=== Section Start ===
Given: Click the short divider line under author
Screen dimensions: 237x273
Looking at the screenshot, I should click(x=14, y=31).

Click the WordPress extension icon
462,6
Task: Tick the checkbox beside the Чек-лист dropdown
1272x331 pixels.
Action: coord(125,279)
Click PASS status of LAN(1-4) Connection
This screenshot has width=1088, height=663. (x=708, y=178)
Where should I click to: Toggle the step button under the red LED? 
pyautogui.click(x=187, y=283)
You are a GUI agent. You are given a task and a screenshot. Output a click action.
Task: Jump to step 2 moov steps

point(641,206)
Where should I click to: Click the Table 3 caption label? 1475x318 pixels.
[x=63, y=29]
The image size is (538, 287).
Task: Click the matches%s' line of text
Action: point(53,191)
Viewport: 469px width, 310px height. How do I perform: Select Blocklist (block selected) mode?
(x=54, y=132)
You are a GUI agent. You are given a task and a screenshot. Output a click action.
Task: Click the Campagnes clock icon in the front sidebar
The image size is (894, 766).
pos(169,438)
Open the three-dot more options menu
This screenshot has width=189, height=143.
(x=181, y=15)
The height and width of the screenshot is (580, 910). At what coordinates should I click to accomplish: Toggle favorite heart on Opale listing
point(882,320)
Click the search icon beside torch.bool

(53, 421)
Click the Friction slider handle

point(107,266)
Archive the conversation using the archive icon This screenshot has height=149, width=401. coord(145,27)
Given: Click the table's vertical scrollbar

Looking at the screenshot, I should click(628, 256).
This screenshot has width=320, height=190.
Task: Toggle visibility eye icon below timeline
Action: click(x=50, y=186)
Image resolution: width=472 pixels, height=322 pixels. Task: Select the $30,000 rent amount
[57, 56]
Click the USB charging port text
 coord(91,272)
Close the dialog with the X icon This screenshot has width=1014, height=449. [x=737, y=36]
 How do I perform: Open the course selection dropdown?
=== Section End ===
Try it
The string "Open" may occur in the listing; show every line where it does.

Answer to this exercise
Open the three-dot more options menu
 How do I perform: Open the course selection dropdown?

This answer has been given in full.